Visual representation learning using large models and self-supervised techniques has shown remarkable success in various visual tasks. However, deploying these models in real-world applications is challenging due to multiple resource constraints such as computation, storage, and power consumption. Adapting large pre-trained models for different scenarios with varying resource limitations involves weight pruning, knowledge distillation, or retraining smaller networks from scratch. These methods require significant development efforts, making it challenging to deploy AI products across various platforms. It poses a critical question: Is it possible to develop a pre-training method that simultaneously produces multiple models of different sizes, each capable of delivering high-quality visual representations?
Existing works attempt to overcome these challenges. One approach, Generative SSL, focuses on learning image representations in pixel space. Meanwhile, discriminative methods aim to bring representations of different views of the same image closer together while separating those from multiple images. Moreover, Contrastive learning with InfoNCE loss has become popular but struggles with dimensional collapse. Methods like AutoFormer and MaskTAS have explored neural architecture search (NAS) to train supernets that support the extraction of optimal sub-networks. However, these approaches often require additional search and re-training phases, which limits their efficiency in generating multiple models of varying sizes simultaneously.
A team from Ant Group has introduced a new self-supervised learning method called POA (Pre-training Once for All) to tackle the challenge of producing multiple models of varying sizes, simultaneously. POA is built upon the teacher-student self-distillation framework, introducing an innovative elastic student branch. This branch uses a series of sub-networks through parameter sharing, based on the idea that smaller models are sub-networks of larger ones in modern network structures. During pre-training, the elastic student randomly samples parameters from the complete student, and both students learn to mimic the teacher network’s output. This method enables effective pre-training on different parameter subsets.
The POA framework is evaluated using three popular backbone architectures: ViT, Swin Transformer, and ResNet. The Pre-training is performed on the ImageNet-1K dataset, with performance tested through k-NN and linear probing classification assessments and downstream tasks like object detection and semantic segmentation. Moreover, the Elastic Student acts as a model ensemble, making the training process smooth and enhancing learned representations. This architecture allows POA to achieve state-of-the-art accuracy across various model sizes in a single pre-training session, showing its ability to produce multiple high-performance models simultaneously.

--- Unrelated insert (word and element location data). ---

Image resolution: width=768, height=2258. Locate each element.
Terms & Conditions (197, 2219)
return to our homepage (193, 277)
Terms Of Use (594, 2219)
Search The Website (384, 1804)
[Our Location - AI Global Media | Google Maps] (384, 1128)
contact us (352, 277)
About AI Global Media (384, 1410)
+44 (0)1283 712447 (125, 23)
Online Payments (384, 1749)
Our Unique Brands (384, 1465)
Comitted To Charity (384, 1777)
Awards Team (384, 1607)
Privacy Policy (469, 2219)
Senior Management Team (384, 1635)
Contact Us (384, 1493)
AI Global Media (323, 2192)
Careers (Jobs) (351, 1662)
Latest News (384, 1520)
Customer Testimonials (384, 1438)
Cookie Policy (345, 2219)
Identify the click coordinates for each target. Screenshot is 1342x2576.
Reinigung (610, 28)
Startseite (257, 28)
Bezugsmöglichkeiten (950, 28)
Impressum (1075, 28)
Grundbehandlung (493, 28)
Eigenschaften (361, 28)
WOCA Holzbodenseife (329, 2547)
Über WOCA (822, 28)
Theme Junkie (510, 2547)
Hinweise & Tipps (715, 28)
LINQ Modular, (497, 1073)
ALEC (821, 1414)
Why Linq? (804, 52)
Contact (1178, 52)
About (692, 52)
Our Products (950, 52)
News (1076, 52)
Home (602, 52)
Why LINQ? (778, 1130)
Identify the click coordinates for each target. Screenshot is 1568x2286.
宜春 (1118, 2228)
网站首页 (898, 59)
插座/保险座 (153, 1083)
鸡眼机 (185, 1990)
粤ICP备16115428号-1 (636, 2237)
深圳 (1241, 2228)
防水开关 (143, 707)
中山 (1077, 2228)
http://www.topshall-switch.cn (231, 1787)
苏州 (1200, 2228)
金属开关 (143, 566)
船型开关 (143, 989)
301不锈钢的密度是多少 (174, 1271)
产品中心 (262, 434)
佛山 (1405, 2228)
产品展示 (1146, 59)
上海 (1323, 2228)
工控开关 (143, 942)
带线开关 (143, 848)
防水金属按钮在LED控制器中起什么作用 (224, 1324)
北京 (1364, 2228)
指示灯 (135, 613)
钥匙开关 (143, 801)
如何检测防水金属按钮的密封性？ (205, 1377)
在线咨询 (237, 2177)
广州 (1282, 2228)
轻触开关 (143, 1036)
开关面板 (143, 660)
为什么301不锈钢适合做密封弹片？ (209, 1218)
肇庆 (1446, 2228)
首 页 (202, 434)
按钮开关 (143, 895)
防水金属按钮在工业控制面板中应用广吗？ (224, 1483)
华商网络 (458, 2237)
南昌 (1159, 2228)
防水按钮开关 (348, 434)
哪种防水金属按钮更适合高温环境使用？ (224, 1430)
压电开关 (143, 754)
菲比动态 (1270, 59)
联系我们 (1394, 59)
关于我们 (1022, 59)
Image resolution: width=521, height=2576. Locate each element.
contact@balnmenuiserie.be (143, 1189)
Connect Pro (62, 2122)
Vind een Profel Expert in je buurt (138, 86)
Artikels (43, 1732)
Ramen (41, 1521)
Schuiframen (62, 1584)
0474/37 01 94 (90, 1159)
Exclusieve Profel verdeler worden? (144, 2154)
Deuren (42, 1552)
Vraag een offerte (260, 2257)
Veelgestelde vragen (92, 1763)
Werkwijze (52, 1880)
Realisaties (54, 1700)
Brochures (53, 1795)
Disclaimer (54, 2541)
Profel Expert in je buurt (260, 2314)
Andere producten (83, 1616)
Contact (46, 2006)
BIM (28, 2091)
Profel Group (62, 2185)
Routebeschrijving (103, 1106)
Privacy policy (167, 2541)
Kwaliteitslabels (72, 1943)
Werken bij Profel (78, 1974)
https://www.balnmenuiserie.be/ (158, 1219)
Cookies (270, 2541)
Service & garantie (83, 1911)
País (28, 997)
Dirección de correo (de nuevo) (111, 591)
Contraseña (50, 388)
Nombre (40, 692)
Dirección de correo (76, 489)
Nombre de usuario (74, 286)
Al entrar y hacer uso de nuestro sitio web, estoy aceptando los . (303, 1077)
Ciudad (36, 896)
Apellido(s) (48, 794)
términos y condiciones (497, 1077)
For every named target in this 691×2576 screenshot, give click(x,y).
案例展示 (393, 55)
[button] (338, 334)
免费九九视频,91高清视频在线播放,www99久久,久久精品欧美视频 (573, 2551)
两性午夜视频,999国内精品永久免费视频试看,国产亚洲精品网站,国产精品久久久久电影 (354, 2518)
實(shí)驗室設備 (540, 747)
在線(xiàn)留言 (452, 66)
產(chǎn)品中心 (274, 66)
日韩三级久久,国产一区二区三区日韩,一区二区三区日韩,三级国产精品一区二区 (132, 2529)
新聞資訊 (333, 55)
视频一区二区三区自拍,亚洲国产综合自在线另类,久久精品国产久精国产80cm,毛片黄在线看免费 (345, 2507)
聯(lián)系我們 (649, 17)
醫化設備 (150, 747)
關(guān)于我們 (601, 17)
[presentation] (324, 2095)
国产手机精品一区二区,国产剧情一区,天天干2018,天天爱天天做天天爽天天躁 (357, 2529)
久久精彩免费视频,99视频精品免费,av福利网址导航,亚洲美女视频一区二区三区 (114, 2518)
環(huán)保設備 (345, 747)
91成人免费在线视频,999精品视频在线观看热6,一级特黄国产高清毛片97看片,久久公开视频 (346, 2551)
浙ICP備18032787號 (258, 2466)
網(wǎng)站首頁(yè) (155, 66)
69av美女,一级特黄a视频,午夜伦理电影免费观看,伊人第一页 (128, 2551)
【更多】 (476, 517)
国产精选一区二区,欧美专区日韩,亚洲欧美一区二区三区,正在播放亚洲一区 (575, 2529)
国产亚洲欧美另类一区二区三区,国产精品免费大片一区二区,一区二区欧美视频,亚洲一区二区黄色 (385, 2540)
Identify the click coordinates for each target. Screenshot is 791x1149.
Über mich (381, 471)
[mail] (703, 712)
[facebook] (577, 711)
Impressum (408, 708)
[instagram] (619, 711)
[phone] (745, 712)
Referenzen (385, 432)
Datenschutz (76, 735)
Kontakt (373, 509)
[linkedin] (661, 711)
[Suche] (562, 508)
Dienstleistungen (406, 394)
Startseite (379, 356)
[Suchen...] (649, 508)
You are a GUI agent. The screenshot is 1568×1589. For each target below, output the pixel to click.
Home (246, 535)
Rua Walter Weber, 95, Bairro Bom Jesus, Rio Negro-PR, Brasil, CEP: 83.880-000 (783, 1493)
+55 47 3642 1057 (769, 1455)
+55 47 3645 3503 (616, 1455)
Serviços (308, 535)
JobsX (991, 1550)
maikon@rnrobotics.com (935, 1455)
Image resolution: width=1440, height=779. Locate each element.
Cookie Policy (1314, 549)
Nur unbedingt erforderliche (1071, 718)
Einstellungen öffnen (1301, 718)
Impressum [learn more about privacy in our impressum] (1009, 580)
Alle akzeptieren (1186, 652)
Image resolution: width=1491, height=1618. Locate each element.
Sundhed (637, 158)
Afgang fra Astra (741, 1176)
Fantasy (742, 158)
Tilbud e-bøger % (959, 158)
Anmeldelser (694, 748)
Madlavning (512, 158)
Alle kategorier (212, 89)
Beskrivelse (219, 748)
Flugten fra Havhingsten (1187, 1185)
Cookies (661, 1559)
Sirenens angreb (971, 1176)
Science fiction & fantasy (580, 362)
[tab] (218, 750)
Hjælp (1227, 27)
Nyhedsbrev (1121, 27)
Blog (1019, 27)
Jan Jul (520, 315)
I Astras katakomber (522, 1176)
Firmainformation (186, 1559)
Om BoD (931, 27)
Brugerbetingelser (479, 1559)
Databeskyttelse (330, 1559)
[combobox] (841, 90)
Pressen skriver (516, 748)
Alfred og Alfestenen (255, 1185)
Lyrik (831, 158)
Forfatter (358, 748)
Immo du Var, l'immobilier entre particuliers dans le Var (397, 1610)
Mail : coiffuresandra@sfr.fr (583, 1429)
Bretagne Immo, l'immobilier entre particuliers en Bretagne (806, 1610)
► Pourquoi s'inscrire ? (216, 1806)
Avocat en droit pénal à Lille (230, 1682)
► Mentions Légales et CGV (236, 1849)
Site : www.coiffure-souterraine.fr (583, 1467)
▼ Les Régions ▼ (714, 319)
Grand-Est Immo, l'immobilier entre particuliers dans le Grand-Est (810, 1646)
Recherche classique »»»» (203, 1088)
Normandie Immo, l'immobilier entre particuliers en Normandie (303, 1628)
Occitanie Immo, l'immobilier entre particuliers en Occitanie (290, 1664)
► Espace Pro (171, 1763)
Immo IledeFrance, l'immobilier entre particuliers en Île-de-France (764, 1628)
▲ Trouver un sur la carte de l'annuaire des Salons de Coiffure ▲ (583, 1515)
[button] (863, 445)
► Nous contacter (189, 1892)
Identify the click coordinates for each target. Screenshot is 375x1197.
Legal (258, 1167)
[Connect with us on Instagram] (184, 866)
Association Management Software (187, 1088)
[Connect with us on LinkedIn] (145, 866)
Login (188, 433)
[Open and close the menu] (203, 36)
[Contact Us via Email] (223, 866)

The POA framework is compared with SEED, a self-supervised knowledge distillation method that uses a pre-trained DINOv2 network as the teacher. SEED significantly improves the performance of ViT-S/16 and ViT-B/16 when distilled from a pre-trained ViT-L/16 teacher, achieving k-NN accuracy gains of 1.8% and 1.4% respectively compared to learning from scratch. However, POA outperforms SEED, achieving even higher k-NN accuracy gains of 2.8% for ViT-S/16 and 2.1% for ViT-B/16. the ViT-S/16 and ViT-B/16 models derived directly from POA’s pre-trained teacher perform better than those enhanced by SEED, despite SEED using twice the training epochs.
In summary, a team from Ant Group has proposed POA (Pre-training Once for All), a new self-supervised learning method to overcome the challenge of producing multiple models of varying sizes. The POA framework integrates self-distillation with once-for-all model generation, allowing simultaneous pre-training of various model sizes through an innovative elastic branch design. This approach significantly enhances deployment flexibility and enables the pre-trained model to achieve state-of-the-art results across various vision tasks. The team plans to extend the POA to Multimodal Large Language Models to explore its potential for real-world AI product deployment.